Lo que subsiste de este monasterio medieval fortificado se levantó en el siglo XVI sobre un eremitorio de origen árabe. En 1541, el papa Paulo III otorgó culto y advocación al monasterio de San Ginés de la Jara. Con las donaciones de los peregrinos se construyó el claustro y la iglesia, y posteriormente se adquirieron los terrenos colindantes.
Fueron los años de máximo esplendor. Juan Chacón, Adelantandado del Reino de Murcia, obtuvo del papa Inocencio VIII una bula con la facultad de construir allí una casa convento y se recibieron importantes donaciones del infante don Juan Manuel, don Juan José de Austria, hijo de Felipe IV y las de Carlos II, que incrementaron su patrimonio histórico artístico.
A mediados del siglo XVIII Pascual Madoz lo describió así: «El antiguo convento de San Ginés de la Jara perteneció a la reforma de Recoletos de la orden de San Francisco. El edificio, la iglesia y la hospedería están dentro de un cercado que llaman El Real, con una parte de huerta plantada de naranjos y árboles frutales, regados con las aguas de tres nacimientos de dichos montes, siendo medicinal uno de aquellos, y para tomarlas hay construidos baños que son frecuentados por las personas que moran por aquellos contornos».
Con la desamortización de Mendizábal, en 1835, el monasterio pasó a manos de las familias Starico, De la Cierva, Fajardo, Burguete, LLovera..., realizándose desafortunadas obras de remodelación que no respetaron su estructura arquitectónica e incluso provocaron con su abandono (caso de los actuales propietarios) la ruina del edificio.
De «aquellos montes de gran amenidad», de aquel paraje boscoso salpicado de manantiales -uno de ellos de agua termal-, sólo quedaba el huerto del monasterio de San Ginés de la Jara, el único monasterio medieval que se conserva en la Región víctima de un alto grado de deterioro. Ya ni eso. Quince años después no queda el huerto del monasterio ni las palmeras, muchas de ellas quemadas, a pesar de que en 1984 fue declarado monumento histórico-artístico.
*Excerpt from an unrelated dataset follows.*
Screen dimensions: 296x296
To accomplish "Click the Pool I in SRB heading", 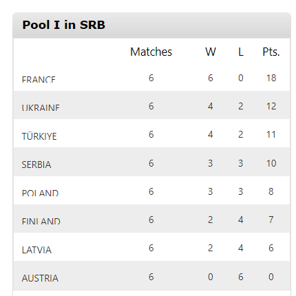I will pyautogui.click(x=63, y=25).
La incoación de un expediente sancionador al propietario impidió su total destrucción.
El proyecto para rehabilitar el edificio trae a la actualidad el olvido de que ha sido objeto desde el último tercio de siglo XX, ante la pasividad de los responsables culturales que, en 1992, cuando el expolio ya se había consumado, lo declararon BIC con categoría de monumento; monumento a la desidia, cabe precisar, pues aún está por ver que alguien ponga un ladrillo.